One business that couldn’t survive another lockdown is the Pickering Flea Market in the Greater Toronto Area. After almost half a century, the large indoor market with hundreds of vendors is closing its doors.

“The COVID outbreak has made it very, very hard to operate,” Erik Tamm, general manager of the Pickering Markets, told CTV News.

More than 400 vendors will now have to find a new outlet to sell their goods.

“I’ve grown up with a lot of these people,” Tamm said. “These are people we consider family here that are small business owners, and it’s absolutely devastating to them.”

The lockdown is a move to fight against COVID-19, which has been showing no signs of slowing in the province. But it’s also a blow to many small retailers.

In December, ahead of the province-wide lockdown, the Ontario government announced a new small business support in the form of a one-time grant between $10,000 and $20,000, which businesses can apply for.

A federal program to assist small businesses, the Canada Emergency Commercial Rent Assistance (CECRA), was extended three times, in July, August, and September. This month, the Ontario government also extended the ban on commercial evictions until Jan. 31 for any businesses that were eligible for CECRA.

But with rent still piling up, and businesses facing fewer sales due to the new lockdown, it’s still not enough for many small retailers.

“For some of them, this will mean the difference between staying in business and going out of business unfortunately,” Bruce Winder, a retail expert, told CTV News.

The lockdown will be in place in southern Ontario until Jan. 23. Provincial measures will lift for northern Ontario on Jan. 9.

Malls and retail stores are closed for in-person shopping — although they can provide curbside pickup — while restaurants can only provide takeout, drive-thru and delivery orders.

“Small businesses are getting creamed here,” John Borsten told CTV News. “Like, it’s bad.”

Borsten is the owner of five restaurants in Ottawa, and believes it’s “non-sensical” for his city to be under restrictions as stringent as places in Ontario with much higher case levels.

“Just because Toronto has high cases, I don’t understand why they would do that,” he said. “We were happy with [the earlier] system, at least we can see where we can prepare — this came out of nowhere.”

During the lockdown, essential businesses such as supermarkets, pharmacies and retailers that sell primarily food can stay open.

It’s dealt a blow to sales across the whole province.

“Typically on a day like today we would have seen 25 million transactions take place,” said Marvin Ryder, a professor at McMaster University’s Degroote School of Business. “We don’t think we’re going to see half of that, and that’s really going to put a damper on retailers.”

Gyms and fitness facilities are also forced to close their doors.

That has prompted one gym owner to push back against the Ford government, saying fitness is even more important right now.

“We have a role that we can play, to actively help in the fight against this pandemic, by making sure that people in our community are staying healthy,” Pete Shaw, owner of CrossFit NCR, told CTV News.

Some small businesses are trying to adapt by shifting their sales online, something that has been good for Dr.

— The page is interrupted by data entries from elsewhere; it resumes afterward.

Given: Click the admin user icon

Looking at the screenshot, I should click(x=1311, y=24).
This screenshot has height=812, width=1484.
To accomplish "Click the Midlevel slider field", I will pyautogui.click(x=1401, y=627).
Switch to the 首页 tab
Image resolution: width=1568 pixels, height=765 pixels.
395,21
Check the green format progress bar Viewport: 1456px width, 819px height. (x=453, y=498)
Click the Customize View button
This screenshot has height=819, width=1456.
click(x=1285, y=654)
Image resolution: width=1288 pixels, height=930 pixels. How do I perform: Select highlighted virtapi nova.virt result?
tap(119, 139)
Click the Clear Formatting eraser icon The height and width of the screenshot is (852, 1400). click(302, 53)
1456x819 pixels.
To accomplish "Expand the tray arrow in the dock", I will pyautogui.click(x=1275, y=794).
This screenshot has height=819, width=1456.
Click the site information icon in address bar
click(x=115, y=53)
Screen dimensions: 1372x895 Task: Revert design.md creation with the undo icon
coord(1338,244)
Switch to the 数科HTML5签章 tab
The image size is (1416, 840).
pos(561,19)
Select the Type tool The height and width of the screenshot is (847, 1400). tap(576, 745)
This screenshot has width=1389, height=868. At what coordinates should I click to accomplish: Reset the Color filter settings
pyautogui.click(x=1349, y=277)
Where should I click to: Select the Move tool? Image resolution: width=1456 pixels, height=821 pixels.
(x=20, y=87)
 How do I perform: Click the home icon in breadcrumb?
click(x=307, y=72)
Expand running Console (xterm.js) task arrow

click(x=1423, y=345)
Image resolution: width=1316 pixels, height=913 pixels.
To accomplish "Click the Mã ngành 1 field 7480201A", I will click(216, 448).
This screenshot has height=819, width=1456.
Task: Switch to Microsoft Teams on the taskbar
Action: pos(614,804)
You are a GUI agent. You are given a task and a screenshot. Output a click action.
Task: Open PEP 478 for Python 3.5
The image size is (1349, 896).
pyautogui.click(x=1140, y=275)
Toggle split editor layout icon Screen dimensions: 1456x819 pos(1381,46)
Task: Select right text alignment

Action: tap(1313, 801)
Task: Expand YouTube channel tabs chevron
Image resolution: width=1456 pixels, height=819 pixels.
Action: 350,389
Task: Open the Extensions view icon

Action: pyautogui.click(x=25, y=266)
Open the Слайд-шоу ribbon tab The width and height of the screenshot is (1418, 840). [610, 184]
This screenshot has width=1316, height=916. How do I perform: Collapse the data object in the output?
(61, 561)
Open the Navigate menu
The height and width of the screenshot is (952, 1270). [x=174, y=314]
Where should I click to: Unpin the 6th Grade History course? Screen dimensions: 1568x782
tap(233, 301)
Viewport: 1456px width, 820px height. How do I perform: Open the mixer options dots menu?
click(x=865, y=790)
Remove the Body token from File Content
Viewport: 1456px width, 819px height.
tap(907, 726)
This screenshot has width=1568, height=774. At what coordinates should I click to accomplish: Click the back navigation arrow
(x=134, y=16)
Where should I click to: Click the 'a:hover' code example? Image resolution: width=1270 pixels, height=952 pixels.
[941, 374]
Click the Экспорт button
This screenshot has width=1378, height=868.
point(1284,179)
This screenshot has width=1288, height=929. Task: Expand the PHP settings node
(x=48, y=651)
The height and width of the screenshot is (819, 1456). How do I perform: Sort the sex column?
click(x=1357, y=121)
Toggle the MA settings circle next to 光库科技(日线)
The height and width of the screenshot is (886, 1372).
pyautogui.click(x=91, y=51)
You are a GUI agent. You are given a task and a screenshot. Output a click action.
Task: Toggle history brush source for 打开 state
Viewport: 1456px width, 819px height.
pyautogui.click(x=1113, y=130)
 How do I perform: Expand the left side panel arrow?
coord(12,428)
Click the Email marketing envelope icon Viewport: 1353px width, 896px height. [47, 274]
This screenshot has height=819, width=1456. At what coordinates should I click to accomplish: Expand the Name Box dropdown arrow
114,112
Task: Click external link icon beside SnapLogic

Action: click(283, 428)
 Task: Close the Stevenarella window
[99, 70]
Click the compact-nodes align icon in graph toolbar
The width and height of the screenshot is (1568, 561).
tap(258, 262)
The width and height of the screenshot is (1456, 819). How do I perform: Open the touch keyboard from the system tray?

Disc’s business, a record store in Hamilton.

“We interacted with the community, we have a lot of community support, so I can’t thank our community enough,” Mark Fukawara, owner of Dr. Disc, told CTV News.

For small business owners impacted by business closures, the new COVID-19 vaccines being approved in Canada are the light at the end of this very long tunnel.

They hope that by the summer, life — and business — will be back to normal.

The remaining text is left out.